Jauh lebih dalam dari itu, kelahiran Ikatan Mahasiswa Muhammadiyah berangkat dari akar permasalahan yang sangat krusial pada masanya. Sehingga, kelahiran Ikatan Mahasiswa Muhammadiyah berangkat dari kesadaran filosofis dan juga historis atas ketidaksepakatan terhadap realita pada waktu itu.

Sejak tahun 1936 wacana untuk mendirikan organisasi yang dapat mewadahi para mahasiswa, khususnya dalam ruang lingkup Muhammadiyah sudah menjadi perbincangan yang alot dalam tubuh aktivis persyarikatan. Wacana untuk mendirikan Ikatan Mahasiswa Muhammadiyah makin menguat pasca-kemerdekaan, khususnya pada dekade tahun 1950-an sampai 1964 tersebut.

Menguatnya wacana pendirian Ikatan Mahasiswa Muhammadiyah di internal aktivis persyarikatan tidak bisa dilepaskan dari faktor politik dan sosial saat itu. Hal ini ditandai dengan kuatnya pengaruh Partai Komunis Indonesia dalam proses pengambilan kebijakan politik nasional saat itu. Pada akhirnya, ikhtiar mendirikan Ikatan Mahasiswa Muhammadiyah terlaksana di Yogyakarta pada 14 Maret 1964.

Dinamika Wacana Pasca Kelahiran IMM

Setahun setelah berdirinya IMM, yakni pada tahun 1965. Lahirlah enam penegasan IMM untuk menekankan orientasi gerakan IMM. Enam penegasan IMM ini lahir saat Musyawarah Nasional I IMM tahun 1965 di Surakarta (Solo), atau biasa juga disebut dengan Deklarasi Kottabarat (DEKOBAR).
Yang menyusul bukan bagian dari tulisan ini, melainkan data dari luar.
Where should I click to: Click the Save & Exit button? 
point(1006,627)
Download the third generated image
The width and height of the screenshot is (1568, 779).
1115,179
Pada forum ini juga, Soekarno merestui IMM sebagai organisasi yang sah. Meskipun IMM telah diresmikan menjadi sebuah organisasi, ternyata ikhtiar untuk mempertegas orientasi gerakan organisasi ini tetap bergulir.

Hal ini ditandai dengan banyaknya wacana-wacana yang dikeluarkan oleh IMM. Seperti, Identitas IMM yang lahir pada Tanwir IV di Magelang 1970, Profil Kader Ikatan yang lahir pada SEMILOKAS di UMS 1986, Nilai Dasar Ikatan yang lahir pada Muktamar VII di Purwokerto 1992, dan beberapa Deklarasi (Deklarasi Garut 1967, Deklarasi Masjid Raya Baiturrahman 1975, Deklarasi Kota Malang 2002, Manifesto Politik 40 Tahun IMM 2004, Deklarasi Kota Medan 2012, dan Deklarasi Setengah Abad IMM 2014).
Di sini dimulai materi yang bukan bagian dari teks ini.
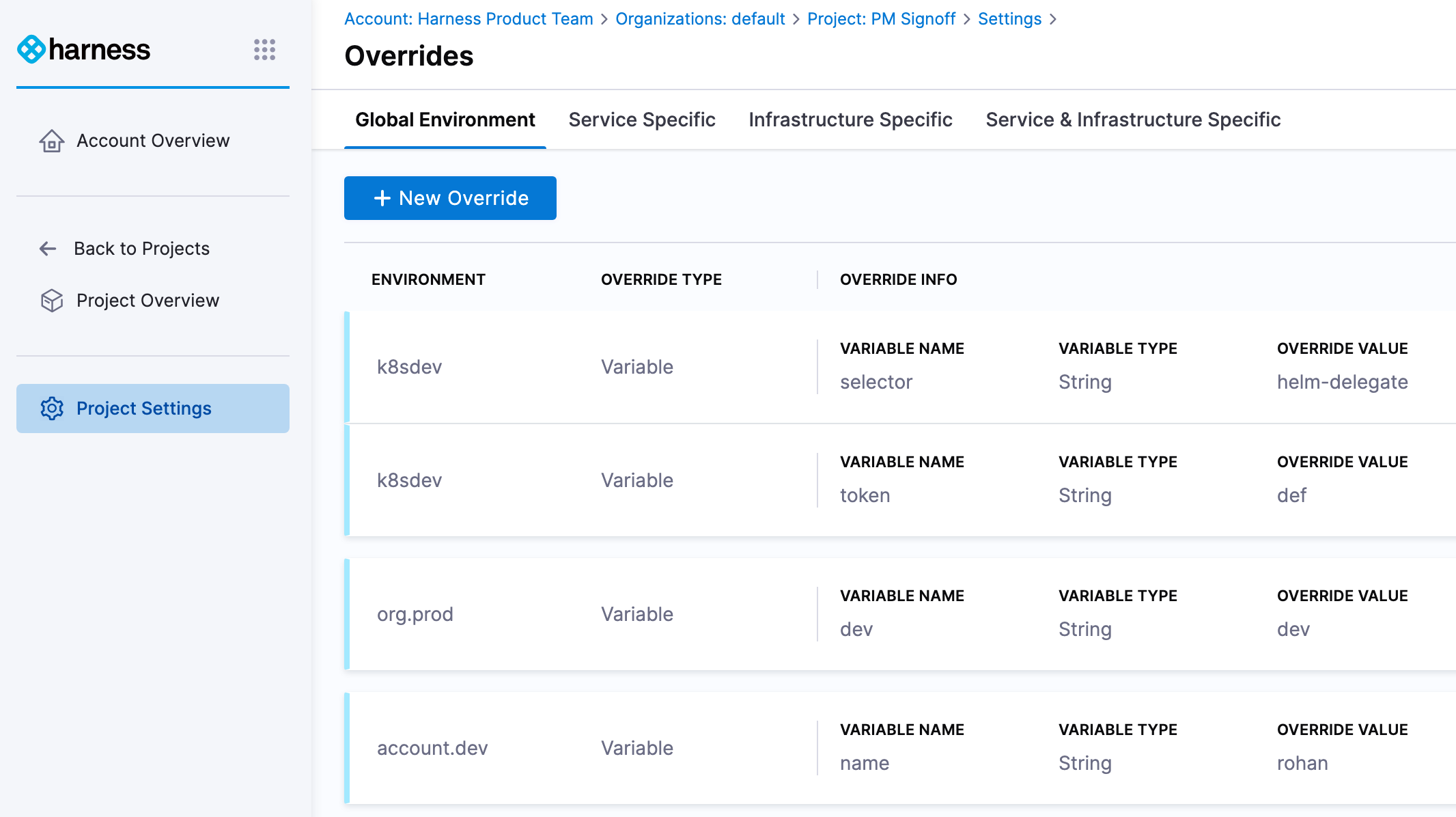This screenshot has height=817, width=1456.
Task: Open the module grid menu icon
Action: pyautogui.click(x=264, y=50)

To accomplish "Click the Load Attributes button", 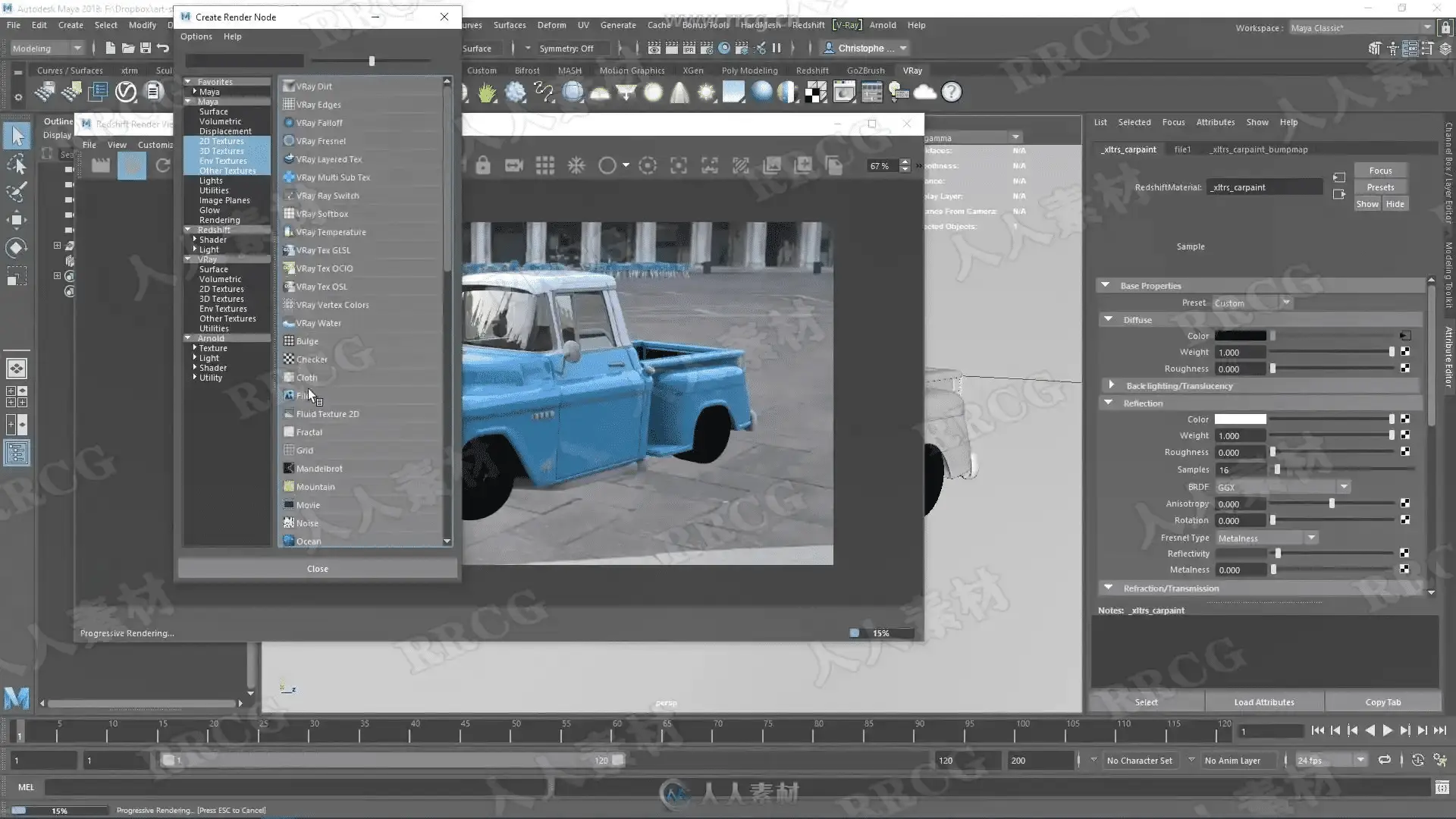I will tap(1264, 702).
Baca Juga  Djazman English Scholarship dan Internasionalisasi Gerakan IMM

Hal ini menjadi pertanda bahwa kelahiran IMM baik pra maupun pascanya sarat akan wacana dan pendobrakan atas realitas yang dihadapi. Kelahiran wacana-wacana Ikatan Mahasiswa Muhammadiyah sangatlah dipengaruhi dari pengelolaan organisasi, khusunya perkaderan dan gerakan sosialnya. Wabil khusus dalam sistem pengelolaan sumber daya manusianya (SDM) yang kritis, solutif, adaptif, dan responsif.
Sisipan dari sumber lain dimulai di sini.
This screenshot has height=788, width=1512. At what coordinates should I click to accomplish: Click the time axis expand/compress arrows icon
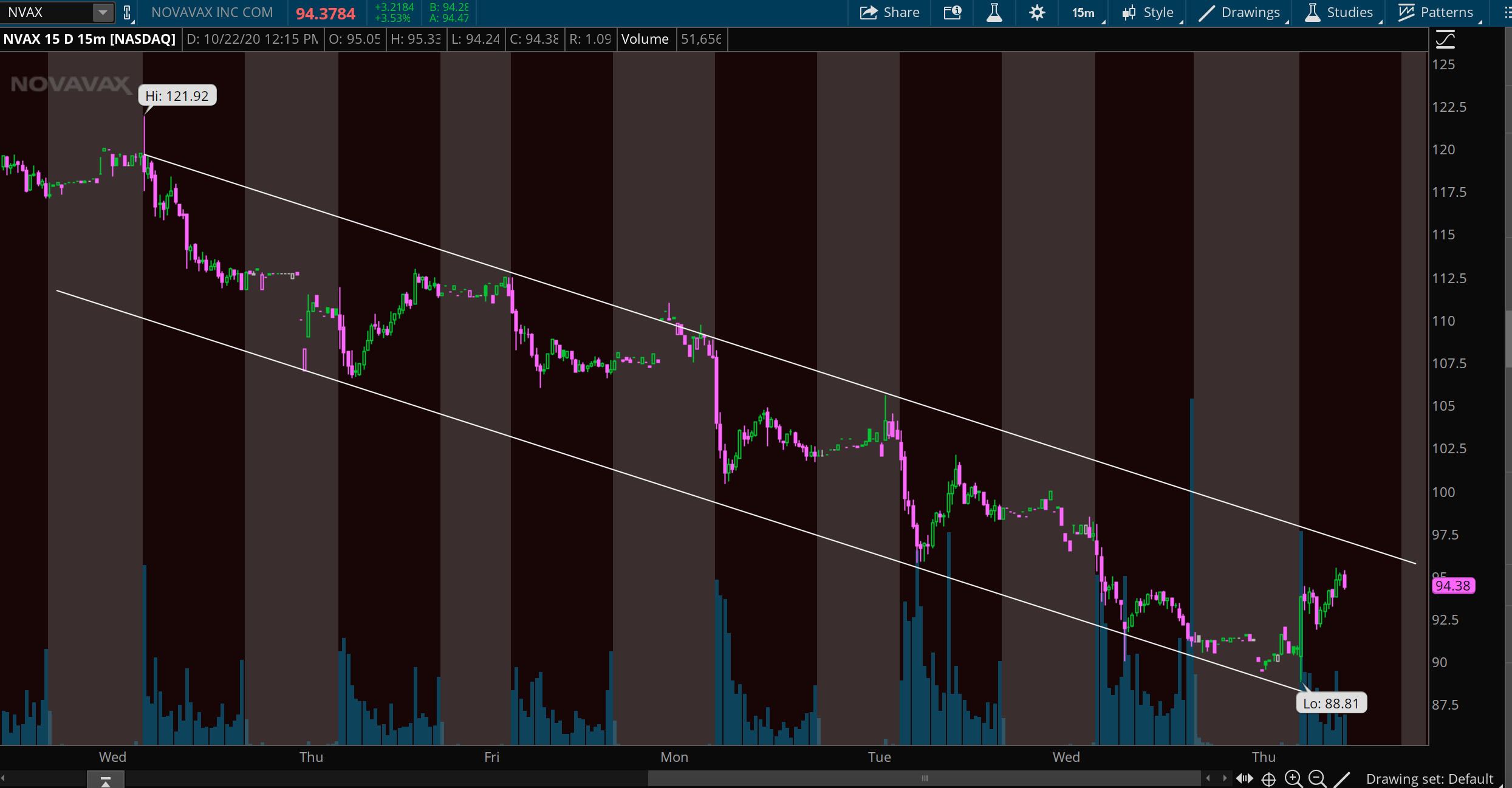[x=1244, y=778]
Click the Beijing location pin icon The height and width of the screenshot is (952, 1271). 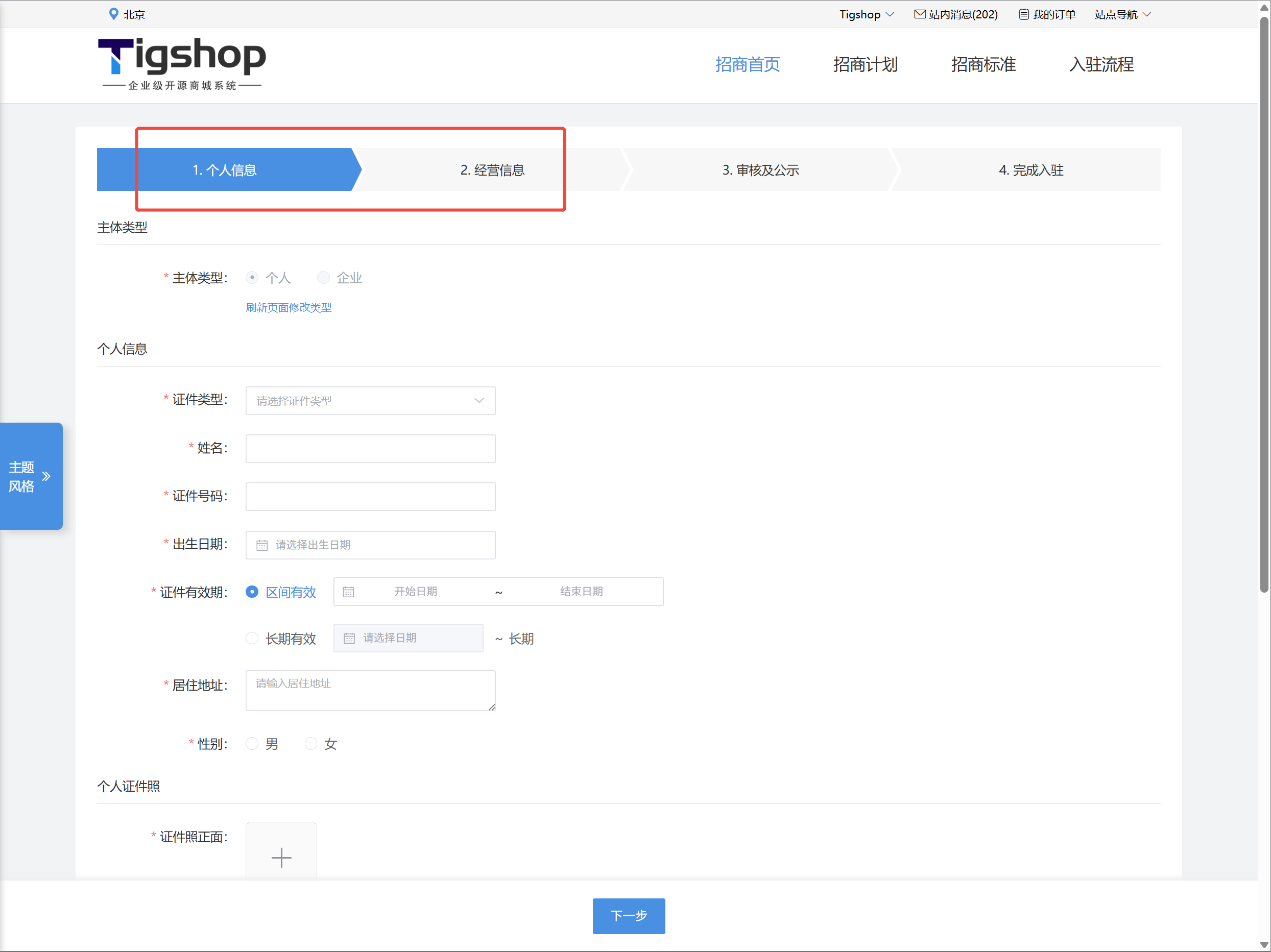(113, 14)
PR Besar IMM di Umur 59 Tahun

Hari ini, di umur Ikatan Mahasiswa Muhammadiyah yang semakin senja, yakni 59 tahun. Ikatan Mahasiswa Muhammadiyah menghadapi babak baru persoalan yang harus ditangkap, diurai, lalu dipecahkan untuk mewujudkan transformasi sosial. Setidaknya, ada tiga persoalan mendasar yang harus diselesaikan oleh Ikatan Mahasiswa Muhammadiyah sebagai Mahasiswa, dan Generasi Z.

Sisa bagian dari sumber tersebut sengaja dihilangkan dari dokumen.